Content starts

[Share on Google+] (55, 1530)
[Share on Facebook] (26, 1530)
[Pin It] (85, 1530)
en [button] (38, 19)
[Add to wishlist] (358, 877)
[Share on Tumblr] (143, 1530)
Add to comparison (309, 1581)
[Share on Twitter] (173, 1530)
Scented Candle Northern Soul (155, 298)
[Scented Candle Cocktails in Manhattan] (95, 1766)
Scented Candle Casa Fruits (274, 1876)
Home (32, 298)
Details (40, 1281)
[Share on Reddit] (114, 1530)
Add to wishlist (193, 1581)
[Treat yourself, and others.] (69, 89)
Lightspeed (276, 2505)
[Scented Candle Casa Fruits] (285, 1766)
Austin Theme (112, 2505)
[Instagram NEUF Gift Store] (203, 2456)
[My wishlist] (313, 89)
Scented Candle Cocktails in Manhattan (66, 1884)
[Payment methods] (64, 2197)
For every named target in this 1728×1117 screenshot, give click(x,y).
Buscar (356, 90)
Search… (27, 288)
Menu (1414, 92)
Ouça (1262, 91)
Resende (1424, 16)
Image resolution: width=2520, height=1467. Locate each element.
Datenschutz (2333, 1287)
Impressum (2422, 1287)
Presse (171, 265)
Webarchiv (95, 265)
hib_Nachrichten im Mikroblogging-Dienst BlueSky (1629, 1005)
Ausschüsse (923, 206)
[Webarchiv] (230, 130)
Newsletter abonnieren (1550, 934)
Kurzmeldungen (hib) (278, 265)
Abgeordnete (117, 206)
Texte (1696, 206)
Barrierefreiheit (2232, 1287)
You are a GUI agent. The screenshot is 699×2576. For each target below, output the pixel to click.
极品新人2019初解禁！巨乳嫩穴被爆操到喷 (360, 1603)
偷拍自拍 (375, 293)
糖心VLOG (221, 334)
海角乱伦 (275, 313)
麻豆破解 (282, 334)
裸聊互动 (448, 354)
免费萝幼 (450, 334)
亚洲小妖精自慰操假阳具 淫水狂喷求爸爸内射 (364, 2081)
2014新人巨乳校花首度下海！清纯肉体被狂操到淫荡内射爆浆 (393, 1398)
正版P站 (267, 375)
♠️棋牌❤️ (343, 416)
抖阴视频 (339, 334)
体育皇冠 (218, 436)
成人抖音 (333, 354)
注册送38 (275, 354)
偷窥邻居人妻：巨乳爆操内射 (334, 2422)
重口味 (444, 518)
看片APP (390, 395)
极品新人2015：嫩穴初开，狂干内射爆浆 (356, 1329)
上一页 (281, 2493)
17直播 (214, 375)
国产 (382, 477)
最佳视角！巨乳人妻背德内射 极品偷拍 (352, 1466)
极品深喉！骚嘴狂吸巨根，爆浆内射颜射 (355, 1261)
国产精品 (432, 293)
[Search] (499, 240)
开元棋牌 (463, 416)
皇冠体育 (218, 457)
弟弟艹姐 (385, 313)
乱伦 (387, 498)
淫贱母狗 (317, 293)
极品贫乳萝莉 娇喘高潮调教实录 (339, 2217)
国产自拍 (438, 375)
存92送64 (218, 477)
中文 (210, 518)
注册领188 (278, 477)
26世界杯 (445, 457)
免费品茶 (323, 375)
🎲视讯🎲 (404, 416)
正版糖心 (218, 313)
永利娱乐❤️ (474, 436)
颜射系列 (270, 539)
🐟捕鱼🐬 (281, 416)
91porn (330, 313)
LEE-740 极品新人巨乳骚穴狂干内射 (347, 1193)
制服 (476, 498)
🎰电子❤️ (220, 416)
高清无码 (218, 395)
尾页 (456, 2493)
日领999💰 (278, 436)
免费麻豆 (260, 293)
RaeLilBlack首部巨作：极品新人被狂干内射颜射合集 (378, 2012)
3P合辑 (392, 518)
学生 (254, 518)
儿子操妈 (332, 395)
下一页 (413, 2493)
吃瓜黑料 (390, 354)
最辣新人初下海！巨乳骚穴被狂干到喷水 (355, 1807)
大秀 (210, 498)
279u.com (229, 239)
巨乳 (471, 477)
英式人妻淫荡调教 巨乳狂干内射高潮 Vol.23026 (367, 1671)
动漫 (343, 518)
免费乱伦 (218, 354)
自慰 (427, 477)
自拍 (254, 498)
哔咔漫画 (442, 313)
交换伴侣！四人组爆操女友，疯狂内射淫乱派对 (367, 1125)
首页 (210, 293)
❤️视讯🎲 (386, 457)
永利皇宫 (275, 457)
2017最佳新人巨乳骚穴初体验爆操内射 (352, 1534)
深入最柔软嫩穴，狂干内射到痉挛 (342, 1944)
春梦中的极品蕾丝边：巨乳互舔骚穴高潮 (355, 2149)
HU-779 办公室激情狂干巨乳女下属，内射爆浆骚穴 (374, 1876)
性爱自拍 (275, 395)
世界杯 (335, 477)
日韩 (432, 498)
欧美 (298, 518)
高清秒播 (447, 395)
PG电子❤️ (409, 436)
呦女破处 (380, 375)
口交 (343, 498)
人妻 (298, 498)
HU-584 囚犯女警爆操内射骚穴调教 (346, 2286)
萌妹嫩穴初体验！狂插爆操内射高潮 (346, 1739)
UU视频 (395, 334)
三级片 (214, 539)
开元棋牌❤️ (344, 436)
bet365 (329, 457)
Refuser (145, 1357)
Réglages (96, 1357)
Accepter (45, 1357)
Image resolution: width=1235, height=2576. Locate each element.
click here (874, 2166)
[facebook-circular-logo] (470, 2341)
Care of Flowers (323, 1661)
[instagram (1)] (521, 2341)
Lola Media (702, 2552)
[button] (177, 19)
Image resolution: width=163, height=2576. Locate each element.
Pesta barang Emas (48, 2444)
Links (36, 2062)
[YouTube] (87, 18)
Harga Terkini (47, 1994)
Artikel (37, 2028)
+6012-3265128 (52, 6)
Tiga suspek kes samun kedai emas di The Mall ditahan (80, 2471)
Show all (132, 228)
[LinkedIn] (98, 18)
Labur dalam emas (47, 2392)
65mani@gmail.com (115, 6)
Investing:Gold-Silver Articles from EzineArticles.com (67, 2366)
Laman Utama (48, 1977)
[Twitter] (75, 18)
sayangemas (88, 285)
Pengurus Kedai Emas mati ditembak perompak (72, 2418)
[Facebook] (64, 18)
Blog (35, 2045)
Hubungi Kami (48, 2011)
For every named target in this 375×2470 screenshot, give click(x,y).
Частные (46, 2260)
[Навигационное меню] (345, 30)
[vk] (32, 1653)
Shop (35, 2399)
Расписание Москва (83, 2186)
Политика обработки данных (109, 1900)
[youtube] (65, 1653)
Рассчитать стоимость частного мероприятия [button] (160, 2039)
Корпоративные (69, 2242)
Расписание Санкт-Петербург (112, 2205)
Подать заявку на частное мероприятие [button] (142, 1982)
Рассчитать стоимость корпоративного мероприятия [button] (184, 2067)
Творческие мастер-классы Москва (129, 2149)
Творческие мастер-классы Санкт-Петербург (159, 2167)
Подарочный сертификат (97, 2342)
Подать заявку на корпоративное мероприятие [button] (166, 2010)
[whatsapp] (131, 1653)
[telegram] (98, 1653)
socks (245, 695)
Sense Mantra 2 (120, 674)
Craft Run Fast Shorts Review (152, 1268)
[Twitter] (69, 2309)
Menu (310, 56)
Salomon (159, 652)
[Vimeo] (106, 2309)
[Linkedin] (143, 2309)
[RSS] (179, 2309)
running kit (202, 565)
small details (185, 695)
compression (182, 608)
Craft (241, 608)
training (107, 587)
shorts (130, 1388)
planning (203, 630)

Content ends

Work to complete: The reply should restate the records above in full, character for character.

Result of this exercise:
[Share on Google+] (55, 1530)
[Share on Facebook] (26, 1530)
[Pin It] (85, 1530)
en [button] (38, 19)
[Add to wishlist] (358, 877)
[Share on Tumblr] (143, 1530)
Add to comparison (309, 1581)
[Share on Twitter] (173, 1530)
Scented Candle Northern Soul (155, 298)
[Scented Candle Cocktails in Manhattan] (95, 1766)
Scented Candle Casa Fruits (274, 1876)
Home (32, 298)
Details (40, 1281)
[Share on Reddit] (114, 1530)
Add to wishlist (193, 1581)
[Treat yourself, and others.] (69, 89)
Lightspeed (276, 2505)
[Scented Candle Casa Fruits] (285, 1766)
Austin Theme (112, 2505)
[Instagram NEUF Gift Store] (203, 2456)
[My wishlist] (313, 89)
Scented Candle Cocktails in Manhattan (66, 1884)
[Payment methods] (64, 2197)
For every named target in this 1728×1117 screenshot, give click(x,y).
Buscar (356, 90)
Search… (27, 288)
Menu (1414, 92)
Ouça (1262, 91)
Resende (1424, 16)
Image resolution: width=2520, height=1467. Locate each element.
Datenschutz (2333, 1287)
Impressum (2422, 1287)
Presse (171, 265)
Webarchiv (95, 265)
hib_Nachrichten im Mikroblogging-Dienst BlueSky (1629, 1005)
Ausschüsse (923, 206)
[Webarchiv] (230, 130)
Newsletter abonnieren (1550, 934)
Kurzmeldungen (hib) (278, 265)
Abgeordnete (117, 206)
Texte (1696, 206)
Barrierefreiheit (2232, 1287)
You are a GUI agent. The screenshot is 699×2576. For each target below, output the pixel to click.
极品新人2019初解禁！巨乳嫩穴被爆操到喷 (360, 1603)
偷拍自拍 (375, 293)
糖心VLOG (221, 334)
海角乱伦 (275, 313)
麻豆破解 (282, 334)
裸聊互动 (448, 354)
免费萝幼 (450, 334)
亚洲小妖精自慰操假阳具 淫水狂喷求爸爸内射 (364, 2081)
2014新人巨乳校花首度下海！清纯肉体被狂操到淫荡内射爆浆 (393, 1398)
正版P站 (267, 375)
♠️棋牌❤️ (343, 416)
抖阴视频 (339, 334)
体育皇冠 (218, 436)
成人抖音 (333, 354)
注册送38 (275, 354)
偷窥邻居人妻：巨乳爆操内射 (334, 2422)
重口味 (444, 518)
看片APP (390, 395)
极品新人2015：嫩穴初开，狂干内射爆浆 (356, 1329)
上一页 (281, 2493)
17直播 (214, 375)
国产 (382, 477)
最佳视角！巨乳人妻背德内射 极品偷拍 (352, 1466)
极品深喉！骚嘴狂吸巨根，爆浆内射颜射 (355, 1261)
国产精品 (432, 293)
[Search] (499, 240)
开元棋牌 (463, 416)
皇冠体育 (218, 457)
弟弟艹姐 (385, 313)
乱伦 (387, 498)
淫贱母狗 (317, 293)
极品贫乳萝莉 娇喘高潮调教实录 (339, 2217)
国产自拍 (438, 375)
存92送64 (218, 477)
中文 (210, 518)
注册领188 (278, 477)
26世界杯 (445, 457)
免费品茶 (323, 375)
🎲视讯🎲 (404, 416)
正版糖心 (218, 313)
永利娱乐❤️ (474, 436)
颜射系列 (270, 539)
🐟捕鱼🐬 (281, 416)
91porn (330, 313)
LEE-740 极品新人巨乳骚穴狂干内射 (347, 1193)
制服 (476, 498)
🎰电子❤️ (220, 416)
高清无码 (218, 395)
尾页 (456, 2493)
日领999💰 (278, 436)
免费麻豆 (260, 293)
RaeLilBlack首部巨作：极品新人被狂干内射颜射合集 (378, 2012)
3P合辑 (392, 518)
学生 (254, 518)
儿子操妈 (332, 395)
下一页 (413, 2493)
吃瓜黑料 (390, 354)
最辣新人初下海！巨乳骚穴被狂干到喷水 (355, 1807)
大秀 (210, 498)
279u.com (229, 239)
巨乳 (471, 477)
英式人妻淫荡调教 巨乳狂干内射高潮 Vol.23026 (367, 1671)
动漫 (343, 518)
免费乱伦 (218, 354)
自慰 (427, 477)
自拍 (254, 498)
哔咔漫画 (442, 313)
交换伴侣！四人组爆操女友，疯狂内射淫乱派对 (367, 1125)
首页 (210, 293)
❤️视讯🎲 (386, 457)
永利皇宫 (275, 457)
2017最佳新人巨乳骚穴初体验爆操内射 (352, 1534)
深入最柔软嫩穴，狂干内射到痉挛 (342, 1944)
春梦中的极品蕾丝边：巨乳互舔骚穴高潮 (355, 2149)
HU-779 办公室激情狂干巨乳女下属，内射爆浆骚穴 (374, 1876)
性爱自拍 (275, 395)
世界杯 (335, 477)
日韩 (432, 498)
欧美 (298, 518)
高清秒播 (447, 395)
PG电子❤️ (409, 436)
呦女破处 (380, 375)
口交 (343, 498)
人妻 (298, 498)
HU-584 囚犯女警爆操内射骚穴调教 (346, 2286)
萌妹嫩穴初体验！狂插爆操内射高潮 (346, 1739)
UU视频 (395, 334)
三级片 (214, 539)
开元棋牌❤️ (344, 436)
bet365 (329, 457)
Refuser (145, 1357)
Réglages (96, 1357)
Accepter (45, 1357)
Image resolution: width=1235, height=2576. Locate each element.
click here (874, 2166)
[facebook-circular-logo] (470, 2341)
Care of Flowers (323, 1661)
[instagram (1)] (521, 2341)
Lola Media (702, 2552)
[button] (177, 19)
Image resolution: width=163, height=2576. Locate each element.
Pesta barang Emas (48, 2444)
Links (36, 2062)
[YouTube] (87, 18)
Harga Terkini (47, 1994)
Artikel (37, 2028)
+6012-3265128 (52, 6)
Tiga suspek kes samun kedai emas di The Mall ditahan (80, 2471)
Show all (132, 228)
[LinkedIn] (98, 18)
Labur dalam emas (47, 2392)
65mani@gmail.com (115, 6)
Investing:Gold-Silver Articles from EzineArticles.com (67, 2366)
Laman Utama (48, 1977)
[Twitter] (75, 18)
sayangemas (88, 285)
Pengurus Kedai Emas mati ditembak perompak (72, 2418)
[Facebook] (64, 18)
Blog (35, 2045)
Hubungi Kami (48, 2011)
For every named target in this 375×2470 screenshot, give click(x,y).
Частные (46, 2260)
[Навигационное меню] (345, 30)
[vk] (32, 1653)
Shop (35, 2399)
Расписание Москва (83, 2186)
Политика обработки данных (109, 1900)
[youtube] (65, 1653)
Рассчитать стоимость частного мероприятия [button] (160, 2039)
Корпоративные (69, 2242)
Расписание Санкт-Петербург (112, 2205)
Подать заявку на частное мероприятие [button] (142, 1982)
Рассчитать стоимость корпоративного мероприятия [button] (184, 2067)
Творческие мастер-классы Москва (129, 2149)
Творческие мастер-классы Санкт-Петербург (159, 2167)
Подарочный сертификат (97, 2342)
Подать заявку на корпоративное мероприятие [button] (166, 2010)
[whatsapp] (131, 1653)
[telegram] (98, 1653)
socks (245, 695)
Sense Mantra 2 (120, 674)
Craft Run Fast Shorts Review (152, 1268)
[Twitter] (69, 2309)
Menu (310, 56)
Salomon (159, 652)
[Vimeo] (106, 2309)
[Linkedin] (143, 2309)
[RSS] (179, 2309)
running kit (202, 565)
small details (185, 695)
compression (182, 608)
Craft (241, 608)
training (107, 587)
shorts (130, 1388)
planning (203, 630)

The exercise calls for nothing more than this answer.